A New South Wales District Court is currently hearing a case about a surgical pack allegedly left inside Helen Caroline Anne O’Hagan’s abdomen for more than 15 years.

It’s claimed surgeon Dr Samuel Sakker negligently failed to remove it during a partial colectomy he performed in August 1992 at the Poplars Private Hospital in Epping, Sydney.

Mrs O’Hagan subsequently experienced cramping, fevers and loss of bowel control but assumed they were related to her chronic abdominal and pelvic problems.

The pack, encapsulated with fibrous adhesions, was discovered after an X-ray in October 2007 revealed the sponge’s embedded radiopaque thread.

Although distressing, such medical errors are not uncommon. Research increasingly shows they relate to system error.

This makes the hunt for individual blame (perpetuated by the common law compensation system) often somewhat farcical. It also supports the case for a “no-fault” compensation system for medical negligence.

What is most concerning about this case, however, is that although the surgical pack was removed in the immediate aftermath of its X-ray discovery by another surgeon, it was three years before he told Mrs O’Hagan that it could only have been put there during Dr Sakker’s operation.

By that time, the statute of limitations on Mrs O’Hagan’s right to claim for medical negligence had expired.

The patient (through her solicitor) had to make a special application to be granted permission to sue the first surgeon for negligence. This was granted by NSW District Court Judge Leonard Levy.

Academics, judges and many in the legal profession have been suggesting that the statutory changes to medical negligence are grossly unfair – they seem designed to prevent patients seeking fair compensation.

These changes took place over a decade ago, at the time of the so-called “medical indemnity crisis”. This was blamed on large patient pay-outs at the time but was probably more due to refinancing problems in the medical indemnity insurance industry.

As a result, taxpayers – through a federal government subsidy – now support the private medical indemnity insurance companies of doctors.

This means that such insurance companies make profits from a reduced need to pay money back to the injured, while the injured (through their taxes) have to fund the legal teams that oppose their claims for fair compensation.

Many see the solution as involving the introduction of a “no-fault” compensation scheme for medical error.
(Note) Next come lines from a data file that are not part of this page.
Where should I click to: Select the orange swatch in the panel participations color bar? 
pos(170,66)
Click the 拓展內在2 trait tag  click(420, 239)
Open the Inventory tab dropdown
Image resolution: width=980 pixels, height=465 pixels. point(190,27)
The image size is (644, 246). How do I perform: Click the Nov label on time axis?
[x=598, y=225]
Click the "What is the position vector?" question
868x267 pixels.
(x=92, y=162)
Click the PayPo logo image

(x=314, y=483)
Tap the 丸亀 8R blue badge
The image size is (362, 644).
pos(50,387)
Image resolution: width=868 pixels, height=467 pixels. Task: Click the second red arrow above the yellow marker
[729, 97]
Under such a scheme, damages claims for medical negligence might not be as large as under common law, but they would be more prompt, affordable and accessible.
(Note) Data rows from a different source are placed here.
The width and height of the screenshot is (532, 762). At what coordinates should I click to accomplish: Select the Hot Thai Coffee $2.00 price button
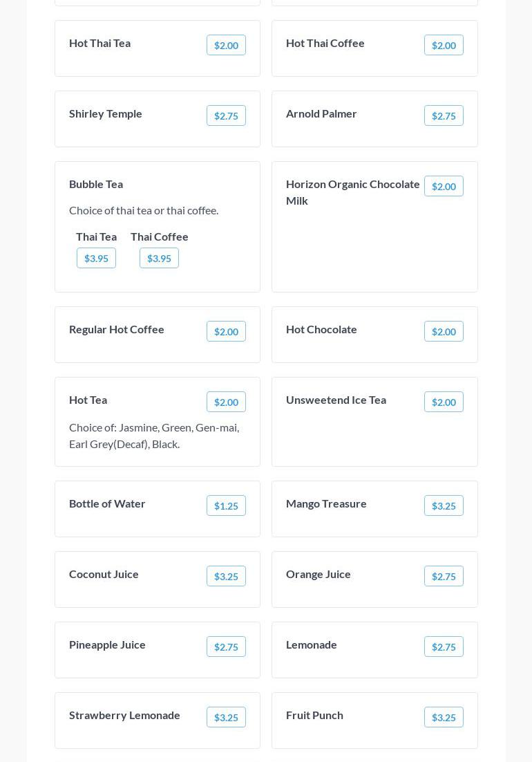[x=444, y=45]
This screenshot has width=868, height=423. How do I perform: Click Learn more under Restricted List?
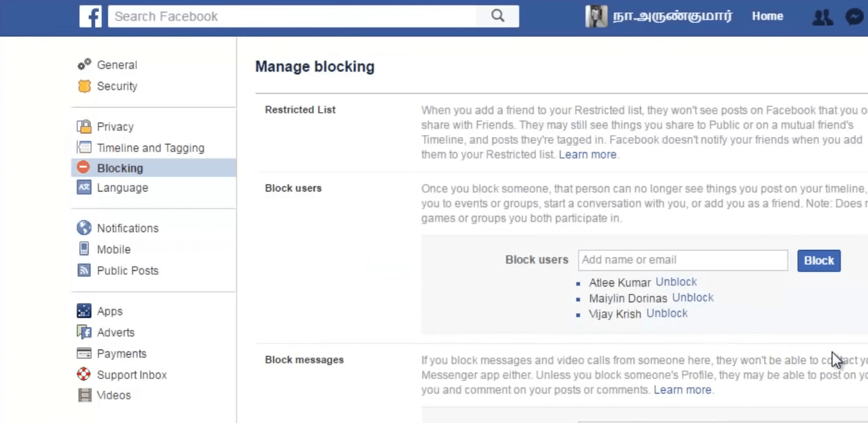tap(587, 155)
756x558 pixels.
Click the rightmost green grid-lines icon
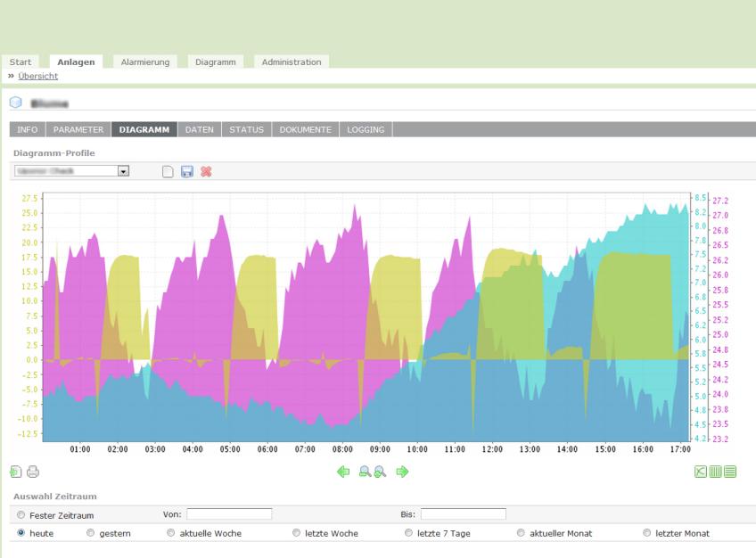pyautogui.click(x=730, y=472)
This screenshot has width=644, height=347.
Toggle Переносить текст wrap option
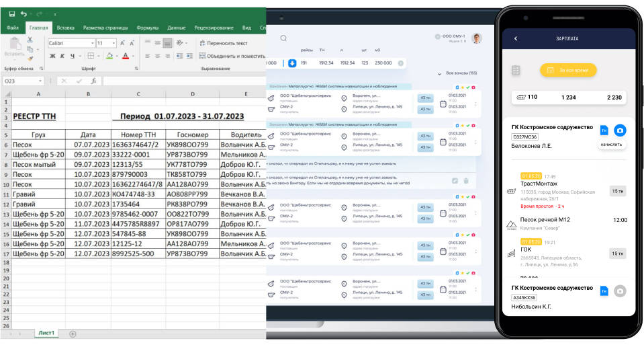(x=223, y=43)
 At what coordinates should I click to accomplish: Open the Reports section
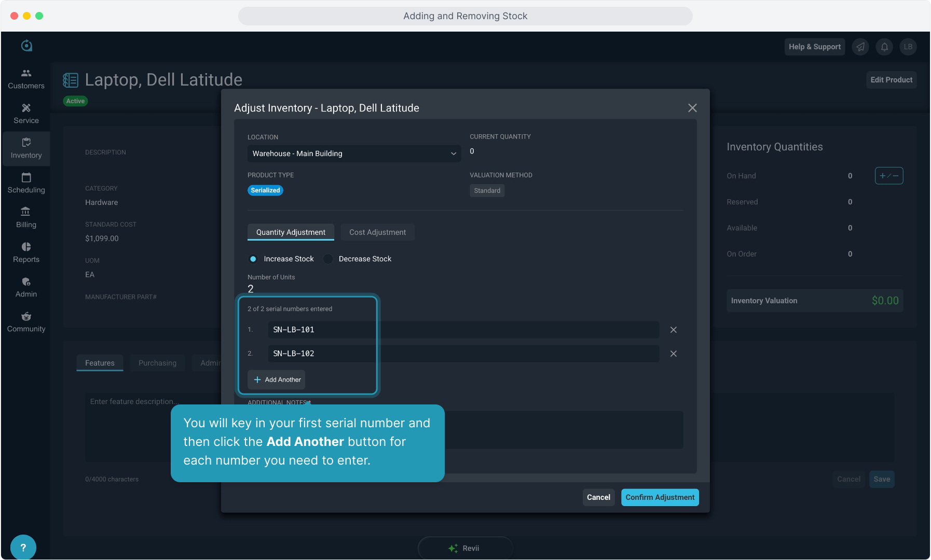click(26, 253)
A case like Mrs. O’Hagan’s compounds the injustice of the existing system. It creates the appearance that information may have been withheld from a patient until the statute of limitations had expired.

The doctor who held that information back is not currently legally liable.
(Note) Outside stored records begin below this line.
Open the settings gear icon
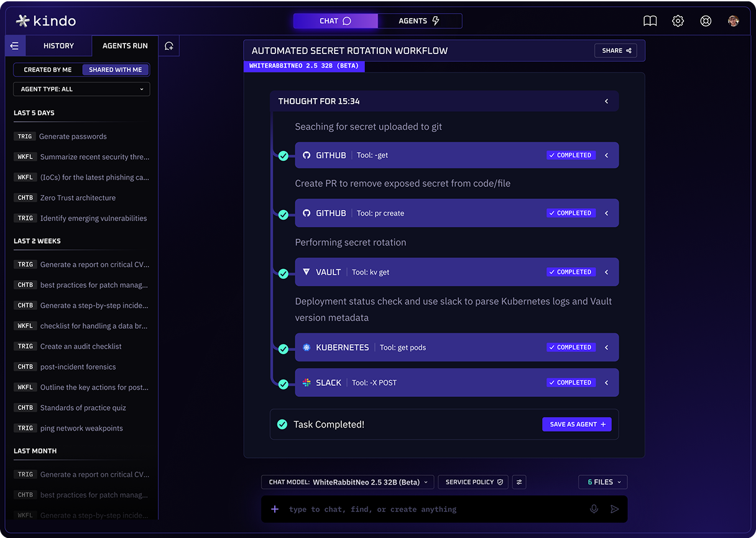 [678, 21]
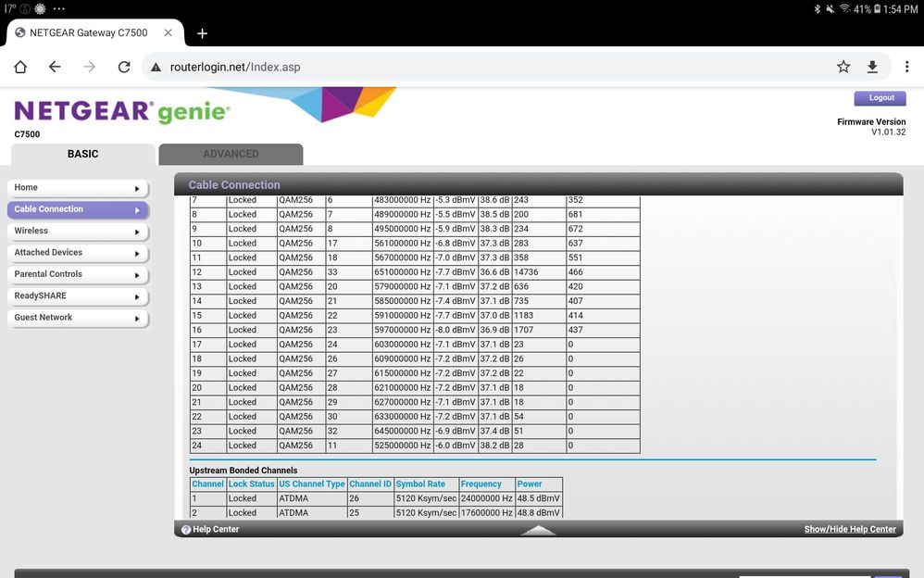Open downloads via download icon
924x578 pixels.
872,67
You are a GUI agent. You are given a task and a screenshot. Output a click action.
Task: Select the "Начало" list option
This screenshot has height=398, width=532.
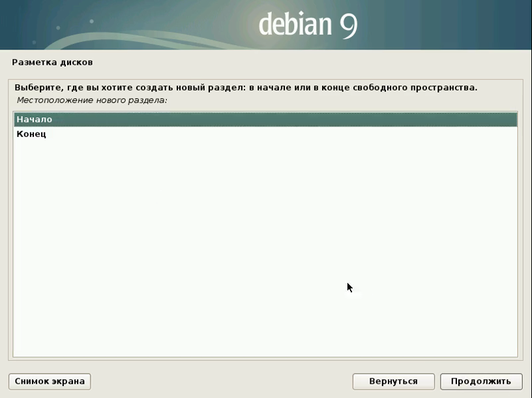(x=35, y=119)
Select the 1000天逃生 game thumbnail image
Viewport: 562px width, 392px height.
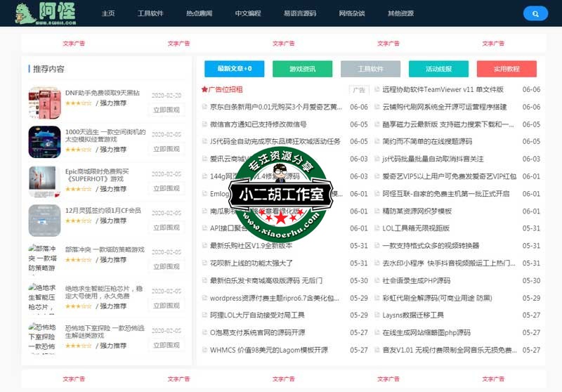click(44, 142)
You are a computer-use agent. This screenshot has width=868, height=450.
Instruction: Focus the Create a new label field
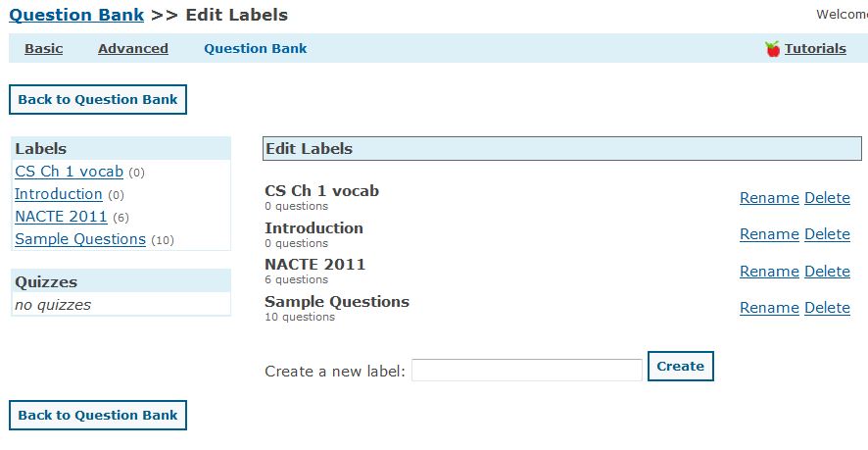pos(526,371)
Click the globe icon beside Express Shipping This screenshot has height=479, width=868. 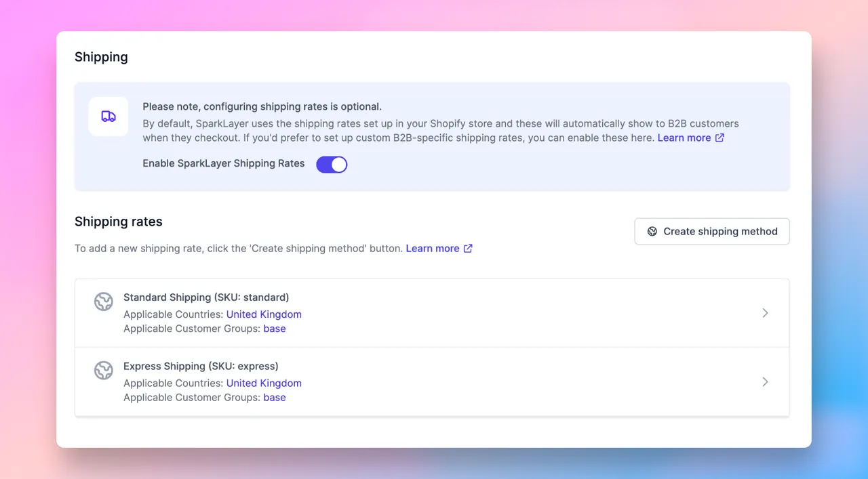[103, 371]
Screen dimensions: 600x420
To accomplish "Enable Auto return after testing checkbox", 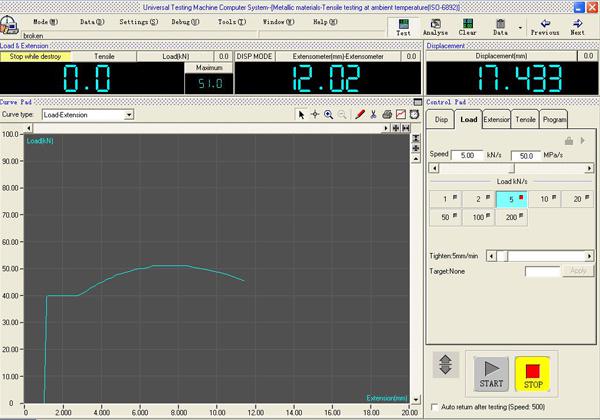I will (x=433, y=408).

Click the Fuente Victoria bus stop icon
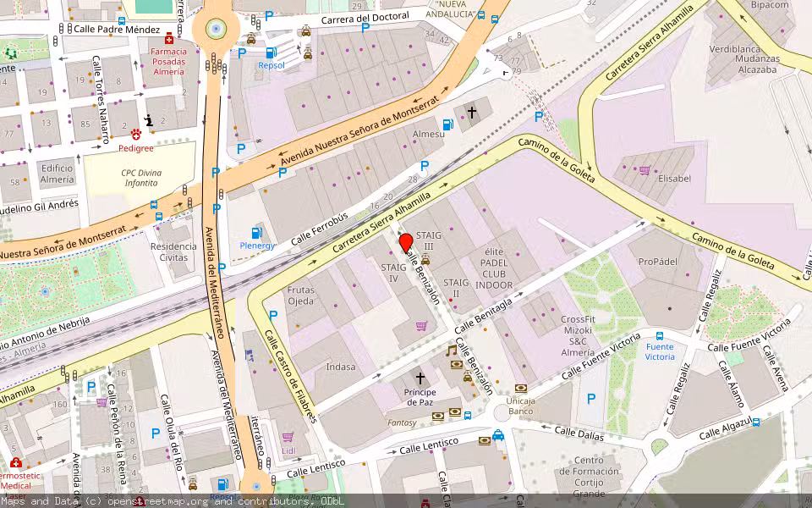(x=659, y=335)
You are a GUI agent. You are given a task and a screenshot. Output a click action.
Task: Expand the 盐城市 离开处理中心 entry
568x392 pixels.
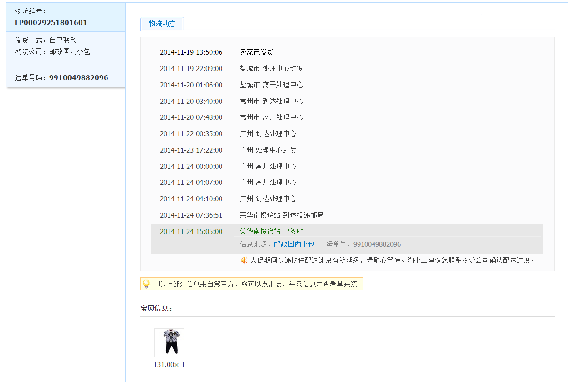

Doctors have a legal fiduciary duty to protect patients in particularly vulnerable situations. This is a special class of common law obligation. It covers, for example, allegations of sexual or financial abuse of patients by doctors.

When such a claim is made by a patient, the legal onus of proof is on the doctor to disprove it.

The law operates this way to take the pressure off patients because the power in a doctor-patient relationship is particularly stacked against the latter in such situations.

Academics such as myself have for some time argued that the fiduciary duties of doctors should be expanded to include a duty to promptly notify patients of adverse events.

If such an event occurred during a hospital admission, for example, “promptly” could be reasonably interpreted as requiring disclosure before the patient is discharged.

If such a fiduciary obligation had been in place in this case, the patient would most likely have been told immediately by the second doctor that the removed abdominal mass wrapped around a surgical sponge with a radio-opaque tracer could only have been placed in her stomach during an operation.

Making this change could be something that a judge could do in the course of proceedings such as this.

It would involve an incremental expansion of the common law doctrine of fiduciary responsibilities to cover amongst particularly vulnerable situations – not just sexual and financial abuse but also instances where the patient has been injured by medical staff.